Using computer vision to track social distancing
With advanced computer vision models and live public street cam video, a University of Michigan startup is tracking social distancing behaviors in real time at some of the most visited places in the world.
Voxel51’s new tool shows—quite literally—an uptick in public gathering in Dublin on St. Patrick’s Day, for example, and at New Jersey’s Seaside Heights boardwalk during a recent weekend of unusually good weather.
The tool uses the company’s existing platform and underlying custom AI to continuously track vehicle, cyclist and pedestrian traffic at seven locations: Times Square; Abbey Road in London; Fremont Street in downtown Las Vegas; Seaside Heights in New Jersey; a beach in Ft. Lauderdale and intersections in Dublin and Prague. Several other locations are in beta, and more will be added soon.
It assigns each place a “physical distancing index,” or PDI score, once every 15 minutes.
Today, the researchers added information on case rates and death rates. They are in the process of adding additional curves to their graphs, such as weather.
“This pandemic is having an unprecedented impact on our daily lives and what we’re trying to do is create a tool to improve public awareness,” said Jason Corso, professor of electrical and computer engineering at U-M and CEO of Voxel51, an Ann Arbor video analytics and data management company. “The PDI score helps people understand and compare how the coronavirus is changing social behaviors over time and enables municipalities to visualize how they’re doing from a public health perspective.
“Even though the virus is spreading, overall, we can see that the public response to the stay-at-home mandates has been rather dramatic and impressive.”

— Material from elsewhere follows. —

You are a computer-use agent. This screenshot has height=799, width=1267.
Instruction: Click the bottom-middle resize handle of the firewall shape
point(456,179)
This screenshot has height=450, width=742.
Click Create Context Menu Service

While other projects are also tracking lockdown compliance, what’s different about Voxel51’s approach is that it’s real-time, video-based and protects privacy. Data sources like mobile phones don’t protect privacy and only offer approximate locations.

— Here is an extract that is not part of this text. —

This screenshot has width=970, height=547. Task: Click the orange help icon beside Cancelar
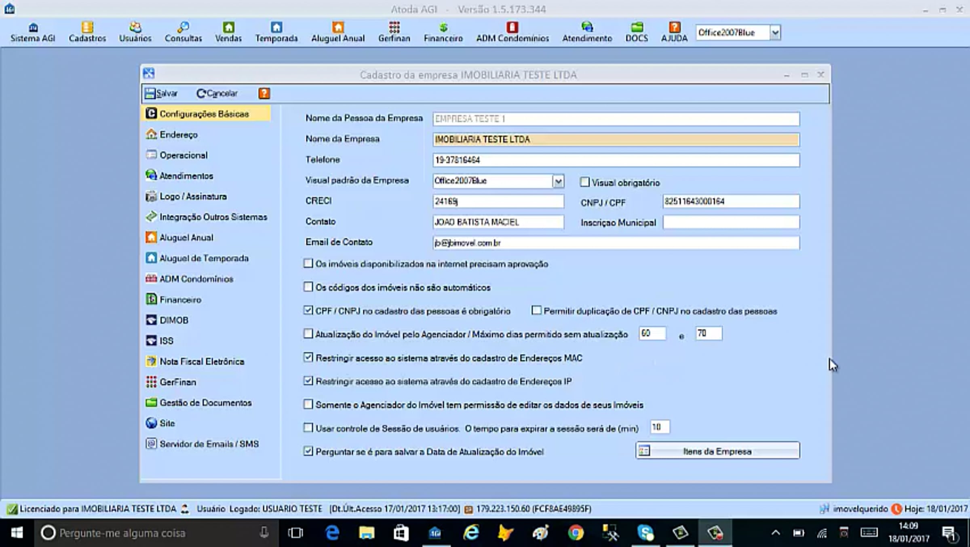coord(264,93)
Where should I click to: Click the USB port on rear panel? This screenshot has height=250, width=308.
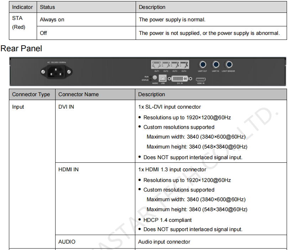tap(163, 78)
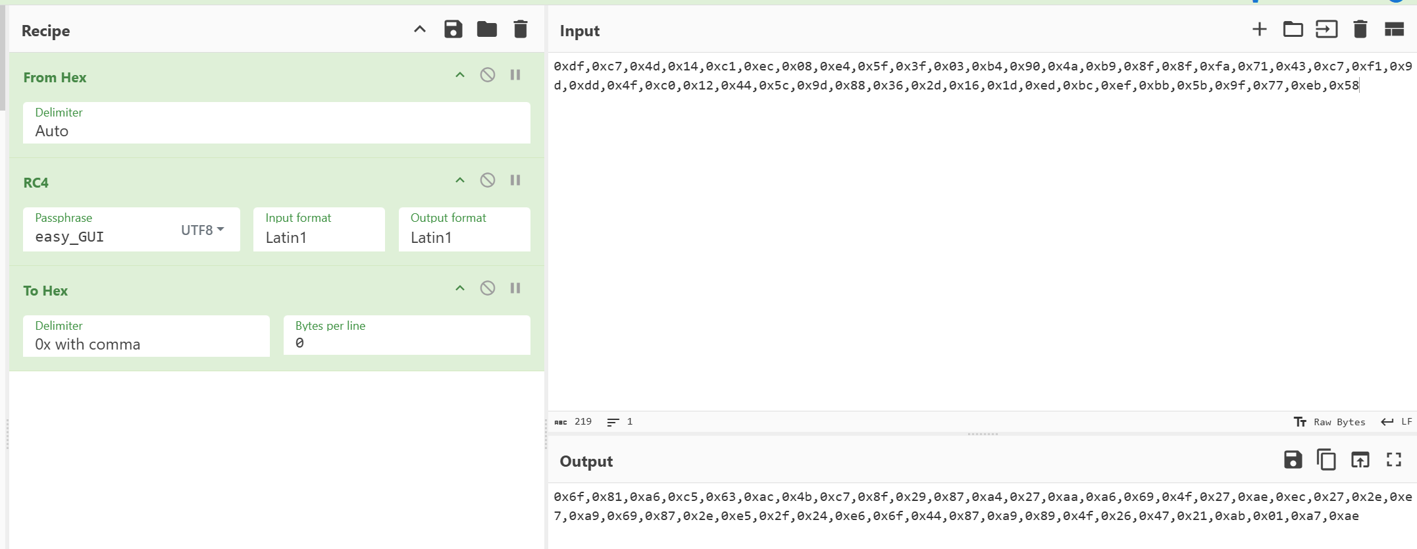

On this new platform, viewers can click on a specific point in time on an individual city graph to see historic footage as well as additional details about policies such as school closures and stay-at-home orders.
The graphs provide insights into the difficulty in limiting human activity in the face of good weather and special celebrations: Fort Lauderdale is one of the top destinations for students on spring break. As shown on the detailed graph for Florida, despite the governor issuing a public emergency Feb. 29, crowds were at all-time highs in early March, yet started to fall dramatically after the mayor closed bars and nightclubs March 17. And New York City—hit hardest by the pandemic—has a tough time keeping its 8 million tightly packed residents completely shuttered in.
Voxel51 plans to add new locations regularly, as well as blog posts analyzing the data. The company is also accepting requests to add locations or specific installations of the system for local government and taxpayer usage. Views of different parks could help residents locate the least trafficked area to safely walk their dog, for example.
The new curves, including those on case rates and death rates, could be illuminating as the pandemic continues.
“We expect to find rich information in the joint analysis of the physical distancing index and these other feeds,” Corso said. “There is even a chance that the PDI can feed into a predictive model for cities not yet greatly affected and the potential for a renewed outbreak next year.”